BEGIN Data for the task

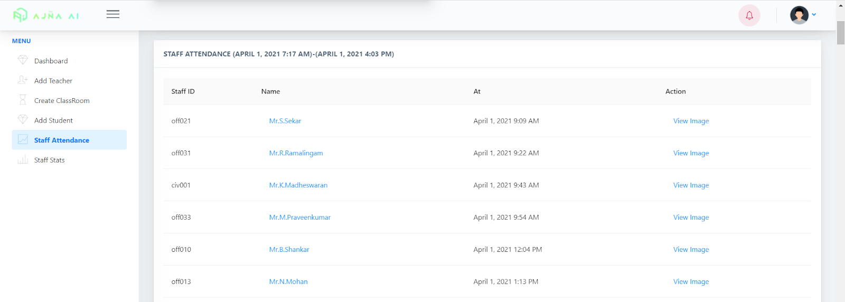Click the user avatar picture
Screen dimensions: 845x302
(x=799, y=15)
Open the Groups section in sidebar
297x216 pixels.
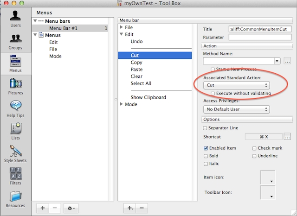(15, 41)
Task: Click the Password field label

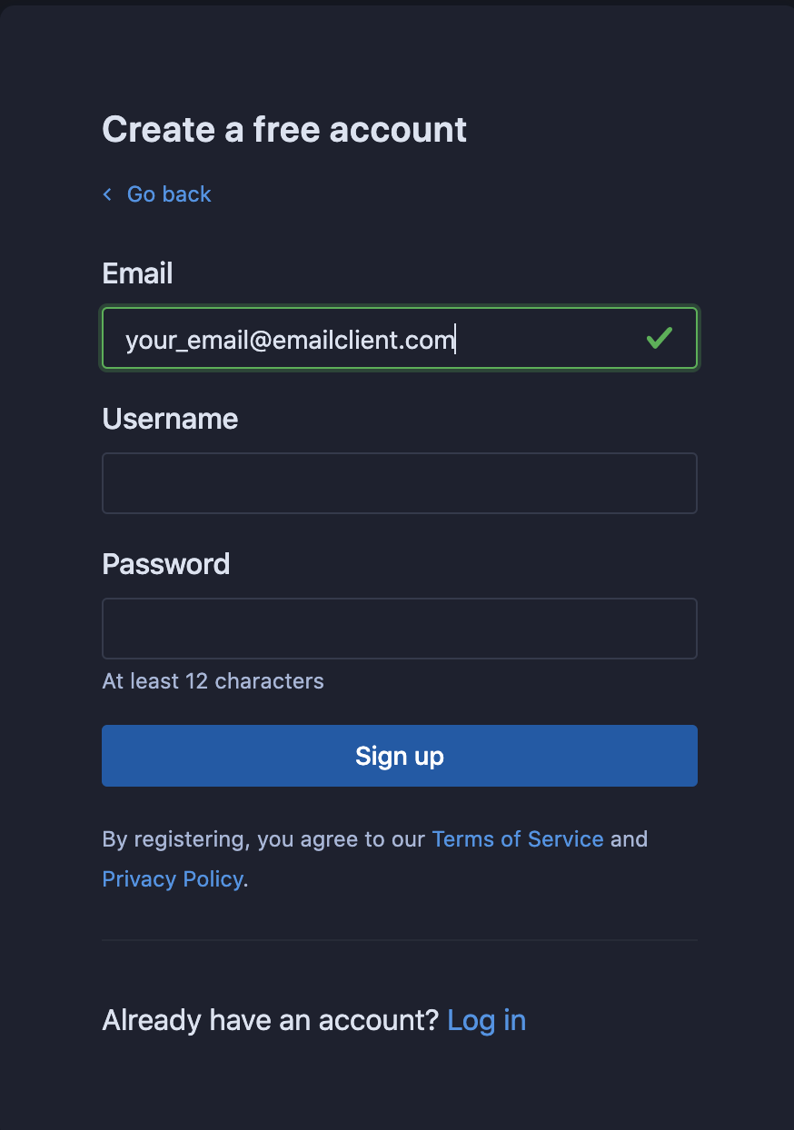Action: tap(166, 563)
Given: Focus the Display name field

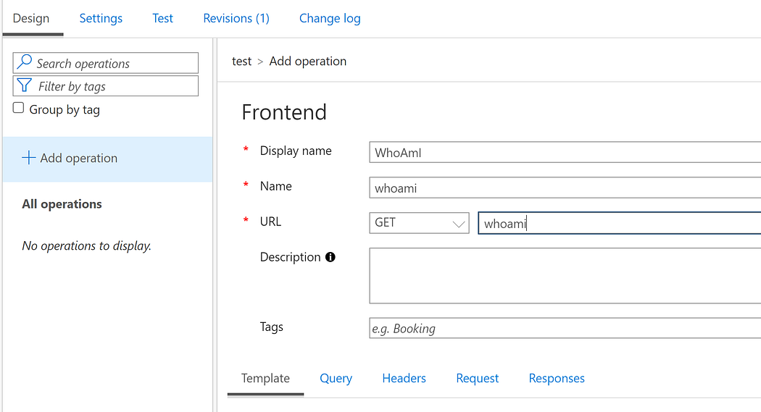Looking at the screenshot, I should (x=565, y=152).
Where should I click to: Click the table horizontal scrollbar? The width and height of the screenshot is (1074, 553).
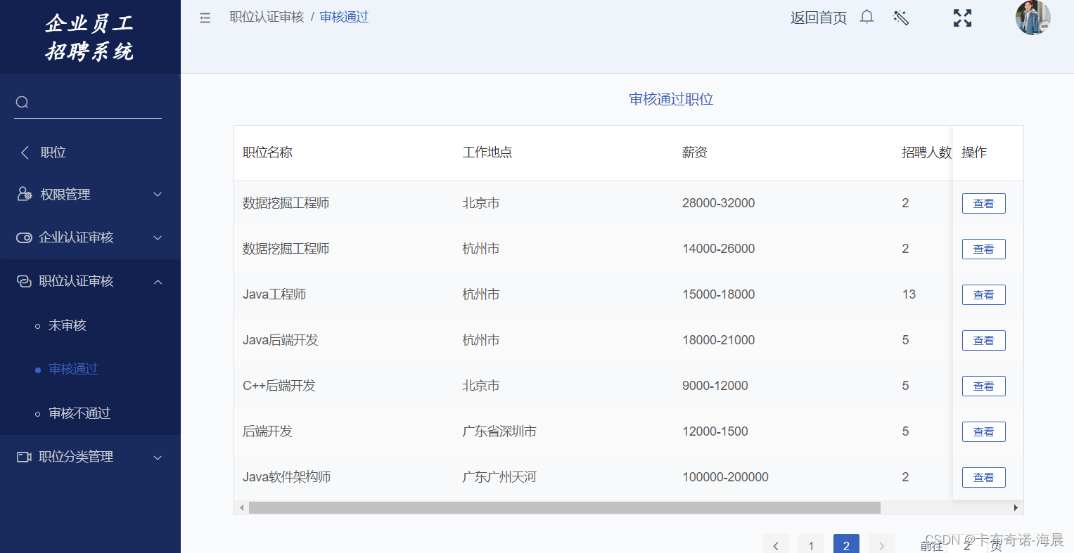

END Data for the task
BEGIN Data for the task

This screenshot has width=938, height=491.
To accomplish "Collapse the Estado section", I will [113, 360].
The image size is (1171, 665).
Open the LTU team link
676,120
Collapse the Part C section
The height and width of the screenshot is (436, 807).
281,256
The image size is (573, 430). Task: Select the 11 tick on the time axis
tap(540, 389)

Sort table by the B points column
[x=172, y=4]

END Data for the task

• [Requirement]
Your answer must be the lines above from the one holding "Open the Groups section in sidebar" up to and including the one holding "Where should I", exact and with no pictures.

• [Result of the exercise]
Open the Groups section in sidebar
297x216 pixels.
(15, 41)
Task: Click the Password field label

Action: tap(166, 563)
Given: Focus the Display name field

Looking at the screenshot, I should (x=565, y=152).
Where should I click to: Click the table horizontal scrollbar? The width and height of the screenshot is (1074, 553).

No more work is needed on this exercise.